Nur dann, wenn er meint, dass er andere schützen muss. Wie gefährlich das ist, hat man bei den Audienzen gesehen. Einmal gab einen positiven Fall unter den Leuten. Und der Papst hatte keine Maske auf. Er hat sich nicht angesteckt, aber elf Schweizer Gardisten sind positiv. Die spielen da wirklich mit dem Feuer. Auch einer der Mitbewohner des Gästehauses, in dem der Papst wohnt, war infiziert. Er lebt unglaublich gefährlich, aber er sagt: "Ich bin in Gottes Hand." Zu Beginn der Pandemie haben sich alle im Vatikan in ihre Wohnungen eingeschlossen. Der Papst fand das lächerlich, er sagte: "Wir sind Männer Gottes und müssen das auch zeigen."

Viele regten sich darüber auf, dass er ausgerechnet mit dem Pestkreuz den Segen auf dem Petersplatz gab.
Das war der Hammer. Das Kreuz war nachher schwer beschädigt, aber es wurde repariert. Ich dachte immer, wir können alle nicht mit dem Begriff der Corona-Epidemie umgehen, aber die Kirche hat uns das klargemacht. Es hat Pestepidemien in der Geschichte gegeben. Kriege und Völkerwanderungen, aber das Osterfest ist immer gefeiert worden. Das erste Mal, dass es nicht gefeiert werden konnte, das war 2020. Welche historische Dimension wir da erleben, wurde mir erst klar, als der Papst seinen Urbi-et-Orbi-Segen ganz allein auf dem Petersplatz spendete.

Hat ihm das genützt?
Sehr. Denn ausgerechnet die konservative Seite sagte, endlich kommt einmal ein Papst und ruft die Hilfe Gottes an.

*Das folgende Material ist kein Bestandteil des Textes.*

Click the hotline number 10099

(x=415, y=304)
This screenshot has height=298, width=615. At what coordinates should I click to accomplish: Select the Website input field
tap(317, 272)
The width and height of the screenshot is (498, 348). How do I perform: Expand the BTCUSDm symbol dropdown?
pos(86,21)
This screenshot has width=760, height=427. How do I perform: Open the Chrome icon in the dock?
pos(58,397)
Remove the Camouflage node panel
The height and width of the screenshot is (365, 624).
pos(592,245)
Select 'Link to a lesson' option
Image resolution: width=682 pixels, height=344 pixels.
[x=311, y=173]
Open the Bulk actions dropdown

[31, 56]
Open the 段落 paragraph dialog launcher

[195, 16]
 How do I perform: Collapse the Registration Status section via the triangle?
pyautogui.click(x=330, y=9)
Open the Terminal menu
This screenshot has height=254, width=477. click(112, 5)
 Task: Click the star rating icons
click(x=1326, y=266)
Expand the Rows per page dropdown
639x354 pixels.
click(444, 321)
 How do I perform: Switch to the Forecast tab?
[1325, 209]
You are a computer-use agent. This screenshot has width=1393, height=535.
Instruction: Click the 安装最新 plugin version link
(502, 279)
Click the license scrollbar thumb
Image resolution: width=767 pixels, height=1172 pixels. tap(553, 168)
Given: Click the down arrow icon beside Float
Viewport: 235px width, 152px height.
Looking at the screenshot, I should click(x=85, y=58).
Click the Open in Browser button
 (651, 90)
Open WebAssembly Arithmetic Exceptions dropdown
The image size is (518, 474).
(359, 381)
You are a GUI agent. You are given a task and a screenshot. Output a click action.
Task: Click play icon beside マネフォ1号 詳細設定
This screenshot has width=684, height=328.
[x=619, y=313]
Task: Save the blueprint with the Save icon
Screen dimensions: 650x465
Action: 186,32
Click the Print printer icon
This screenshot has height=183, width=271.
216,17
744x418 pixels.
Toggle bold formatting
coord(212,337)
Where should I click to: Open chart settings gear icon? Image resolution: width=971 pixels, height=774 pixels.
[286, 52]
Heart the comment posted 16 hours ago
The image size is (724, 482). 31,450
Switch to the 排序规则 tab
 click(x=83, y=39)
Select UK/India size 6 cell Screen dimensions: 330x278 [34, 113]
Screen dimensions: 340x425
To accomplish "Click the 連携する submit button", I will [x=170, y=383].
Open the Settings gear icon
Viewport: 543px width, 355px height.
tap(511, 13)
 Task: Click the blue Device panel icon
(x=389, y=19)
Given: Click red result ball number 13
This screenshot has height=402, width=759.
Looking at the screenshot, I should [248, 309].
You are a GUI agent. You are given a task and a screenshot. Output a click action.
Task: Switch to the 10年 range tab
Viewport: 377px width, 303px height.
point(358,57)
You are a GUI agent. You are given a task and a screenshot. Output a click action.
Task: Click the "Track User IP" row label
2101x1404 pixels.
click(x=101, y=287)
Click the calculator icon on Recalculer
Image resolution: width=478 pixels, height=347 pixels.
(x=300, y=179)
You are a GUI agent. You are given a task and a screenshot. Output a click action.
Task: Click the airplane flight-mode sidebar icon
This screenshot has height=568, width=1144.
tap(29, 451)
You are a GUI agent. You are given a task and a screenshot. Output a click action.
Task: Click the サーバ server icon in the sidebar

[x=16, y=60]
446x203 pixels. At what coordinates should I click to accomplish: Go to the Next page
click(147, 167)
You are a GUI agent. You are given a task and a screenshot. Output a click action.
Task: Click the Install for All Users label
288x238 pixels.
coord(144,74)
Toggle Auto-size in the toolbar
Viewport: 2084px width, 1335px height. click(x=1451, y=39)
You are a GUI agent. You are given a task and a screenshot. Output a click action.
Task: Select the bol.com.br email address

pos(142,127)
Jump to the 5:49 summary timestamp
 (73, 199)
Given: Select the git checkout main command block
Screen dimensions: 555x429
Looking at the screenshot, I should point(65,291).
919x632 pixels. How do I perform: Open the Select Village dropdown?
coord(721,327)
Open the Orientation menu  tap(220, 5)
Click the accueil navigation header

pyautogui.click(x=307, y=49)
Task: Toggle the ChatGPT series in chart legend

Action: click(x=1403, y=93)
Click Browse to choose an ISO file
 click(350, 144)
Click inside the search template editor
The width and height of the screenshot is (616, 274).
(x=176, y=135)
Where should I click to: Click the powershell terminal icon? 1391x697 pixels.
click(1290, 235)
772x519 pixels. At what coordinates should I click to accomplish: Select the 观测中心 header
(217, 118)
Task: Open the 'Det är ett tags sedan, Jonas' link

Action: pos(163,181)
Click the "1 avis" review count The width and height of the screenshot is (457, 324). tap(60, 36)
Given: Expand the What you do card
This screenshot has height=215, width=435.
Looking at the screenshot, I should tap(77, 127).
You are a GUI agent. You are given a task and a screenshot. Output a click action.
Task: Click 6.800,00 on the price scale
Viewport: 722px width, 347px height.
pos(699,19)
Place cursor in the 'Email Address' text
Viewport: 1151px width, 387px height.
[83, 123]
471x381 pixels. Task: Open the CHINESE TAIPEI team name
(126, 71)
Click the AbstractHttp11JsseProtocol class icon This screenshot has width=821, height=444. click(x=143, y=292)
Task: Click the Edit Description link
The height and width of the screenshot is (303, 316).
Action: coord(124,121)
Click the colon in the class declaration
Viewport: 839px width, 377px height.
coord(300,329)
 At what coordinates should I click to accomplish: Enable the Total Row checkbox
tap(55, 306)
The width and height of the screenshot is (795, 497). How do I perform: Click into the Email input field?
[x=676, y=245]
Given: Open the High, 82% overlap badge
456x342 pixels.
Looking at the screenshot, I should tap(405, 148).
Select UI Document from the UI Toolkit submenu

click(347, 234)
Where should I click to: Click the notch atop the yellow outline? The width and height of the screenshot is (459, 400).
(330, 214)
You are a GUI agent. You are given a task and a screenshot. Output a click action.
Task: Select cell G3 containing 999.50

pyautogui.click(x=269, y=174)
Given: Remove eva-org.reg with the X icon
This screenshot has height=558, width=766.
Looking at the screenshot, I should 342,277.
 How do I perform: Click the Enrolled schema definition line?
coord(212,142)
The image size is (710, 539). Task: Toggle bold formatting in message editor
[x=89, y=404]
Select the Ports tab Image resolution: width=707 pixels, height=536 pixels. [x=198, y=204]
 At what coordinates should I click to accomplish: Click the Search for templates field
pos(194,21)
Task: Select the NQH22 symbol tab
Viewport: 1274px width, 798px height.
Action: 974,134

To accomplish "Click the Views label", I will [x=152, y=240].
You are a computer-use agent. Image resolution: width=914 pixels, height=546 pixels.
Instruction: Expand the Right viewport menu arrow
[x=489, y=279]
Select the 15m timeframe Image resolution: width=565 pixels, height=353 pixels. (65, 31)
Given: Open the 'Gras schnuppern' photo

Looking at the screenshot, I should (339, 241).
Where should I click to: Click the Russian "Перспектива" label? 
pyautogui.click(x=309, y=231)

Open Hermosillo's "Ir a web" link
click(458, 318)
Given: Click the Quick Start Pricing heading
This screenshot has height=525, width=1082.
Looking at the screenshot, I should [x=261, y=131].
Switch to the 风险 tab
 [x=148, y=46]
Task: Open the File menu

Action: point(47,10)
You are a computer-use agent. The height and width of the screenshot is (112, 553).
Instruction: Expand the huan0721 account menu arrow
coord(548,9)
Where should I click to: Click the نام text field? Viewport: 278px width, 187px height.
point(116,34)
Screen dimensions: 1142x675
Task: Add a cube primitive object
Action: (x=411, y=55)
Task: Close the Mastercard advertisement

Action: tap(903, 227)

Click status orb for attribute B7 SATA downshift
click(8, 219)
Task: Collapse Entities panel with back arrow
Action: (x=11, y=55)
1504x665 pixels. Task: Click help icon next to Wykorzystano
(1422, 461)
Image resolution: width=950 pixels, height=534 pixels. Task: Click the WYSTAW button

Als er die Priester aufforderte, sich an die Corona-Maßnahmen zu halten, war das aber vielen egal. Sie öffneten die Kirchen.
Genau das Gleiche passiert auch in diesem Jahr. Der Papst hatte am 17. Februar bereits angeordnet, dass die Covid-Regelung des vergangenen Jahres gilt, dass es also in Ländern, die das Zusammenkommen von Menschen beschränken, keine Gottesdienste mit der Beteiligung der Gläubigen geben darf. Er will um jeden Preis verhindern, dass sich Menschen in Gottesdiensten anstecken. Aber auch in diesem Jahr zu Ostern werden Zehntausende Priester diese Anordnung des Papstes übertreten. Das zeigt die Größe dieses Widerstands gegen ihn. Die Priester verabreden sich übers Internet mit den Gläubigen, das sind nicht zwei, drei, sondern weltweit sogar Tausende.

Wird er zurücktreten, wenn er sich für das Amt zu schwach fühlt?
Ich glaube, er hält das durch, solange er kann. Er denkt auch nicht im Traum daran, zurückzustecken, und für zwei zurückgetretene Päpste wäre der Vatikan zu klein.